It was an affront to the might of Emperor Boris, a slight against his supreme authority. He had delivered these people from the plague, yet the plague refused to abandon its prey. Like a wolf just beyond the firelight, it circled and snarled and snapped.
Emperor Boris, with cruel deliberation, decided to remove the wolf from the castle gates. One afternoon, when the bells below had been particularly active, he gave orders. As a fortress designed to command the River Reik, the walls and towers of Schloss Hohenbach were littered with catapults. The war machines had been poised to lob death and destruction upon any ship so brazen as to flout the sovereignty of Drakwald. Now, at the Emperor’s command, the siege engines were removed, redeployed so that they might visit destruction upon a much different victim.
Encouraging a festive air among his guests, Emperor Boris led the great men of his Empire onto the battlements. Von Metzgernstein’s Dienstleute, supplemented by those Kaiserknecht and palace guards who formed Boris’s own retinue, manned each of the catapults. A great brazier of smouldering coals stood ready beside each machine and nearby were bales of straw drawn from the castle stores.
Swaggering along the parapets, the Emperor addressed his subjects. ‘We brought you here as a retreat from the tawdry concerns of commonality. Here you have feasted and revelled, savoured all the delights of the world. As your Emperor, We have treated you in manner as befits the friends of the Imperial throne. In the harmony of this refuge of royalty, We have allowed no discordant note, no blemish upon the rich tapestry of Our accomplishments.’
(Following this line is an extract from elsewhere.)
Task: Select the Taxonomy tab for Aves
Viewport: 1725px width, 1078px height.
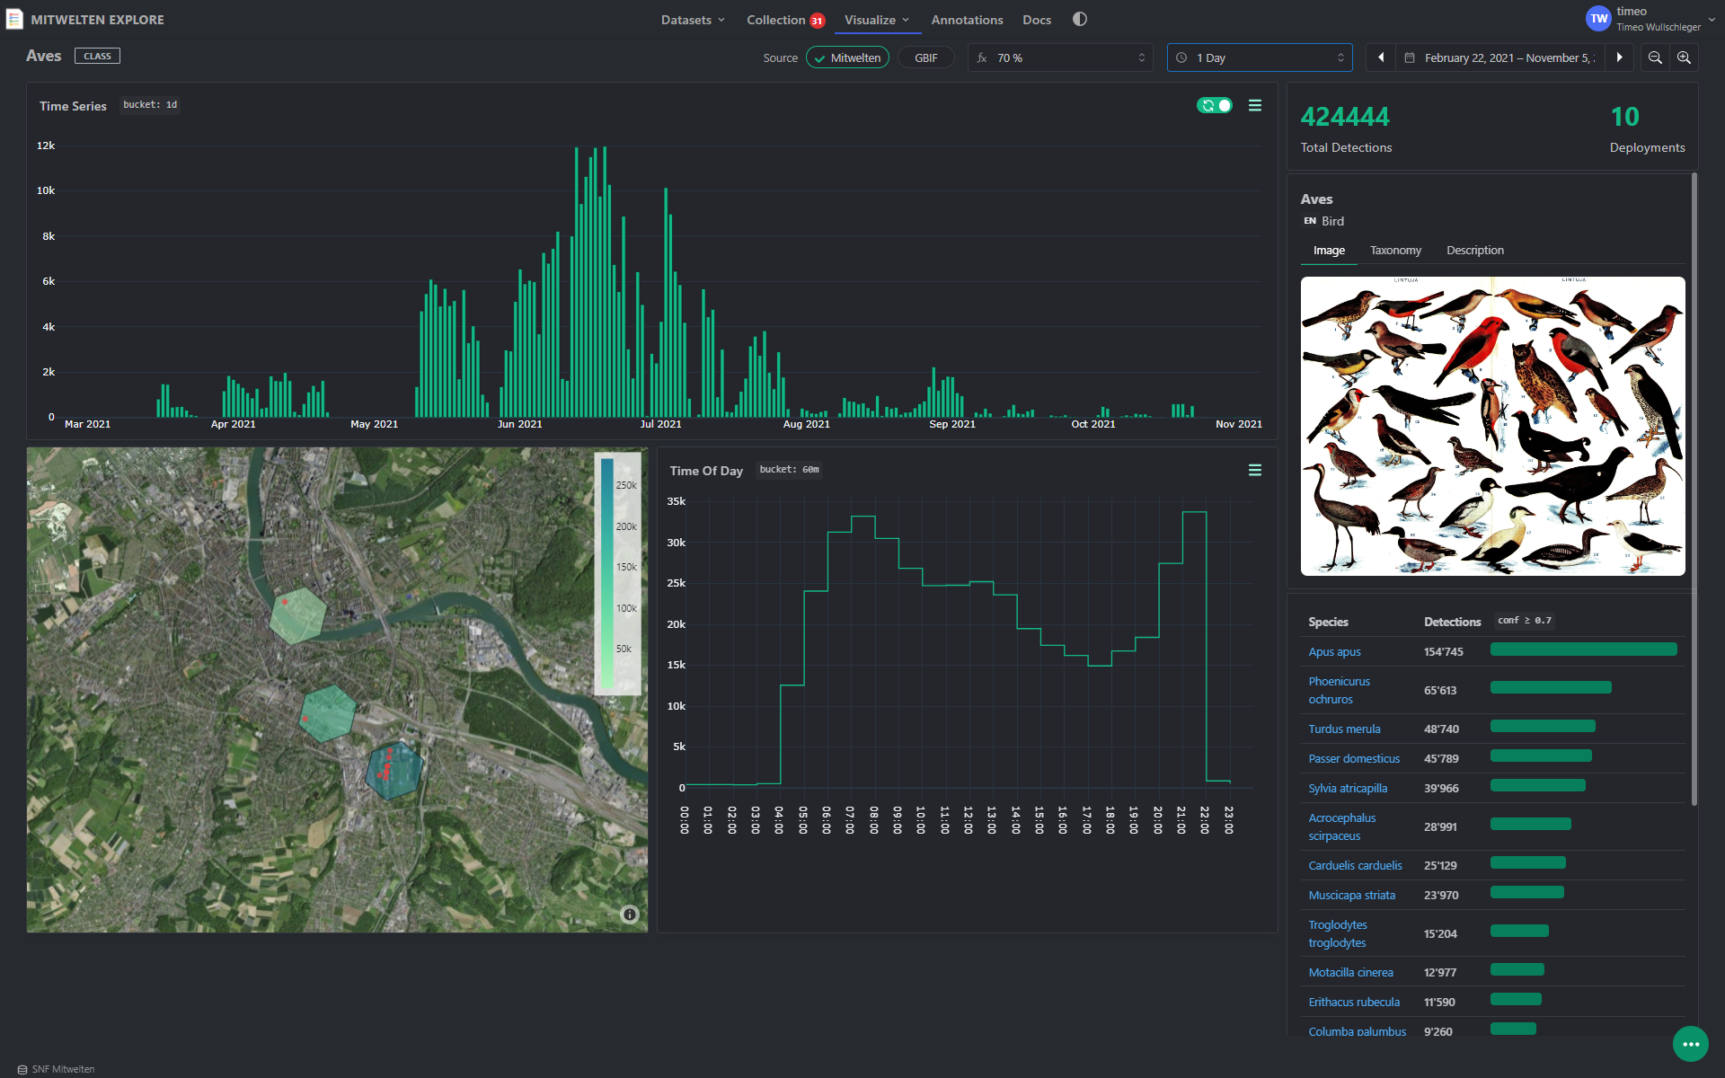Action: point(1394,250)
The Emperor turned abruptly, pointing at the clustered streets of Carroburg. ‘This is an offence to the cultured tastes of you, Our most noble friends. It is a blight, a scourge upon Our delicate sensibilities.’ The impish smile worked its way onto Boris’s features as he turned back towards his audience. ‘We will remove this outrage, and in the doing offer to Our loyal subjects a spectacle such as none of you have ever seen.’
At a gesture from the Emperor, the soldiers manning the catapults loaded bales of straw and hay into the bowl of each engine. Other soldiers brought kegs of pitch and, employing long-handled brushes, painted each bale with the incendiary. After the men with the pitch withdrew, a lone knight advanced with a blazing torch. Gingerly, the warrior leaned towards the catapult and ignited the material loaded into the bowl.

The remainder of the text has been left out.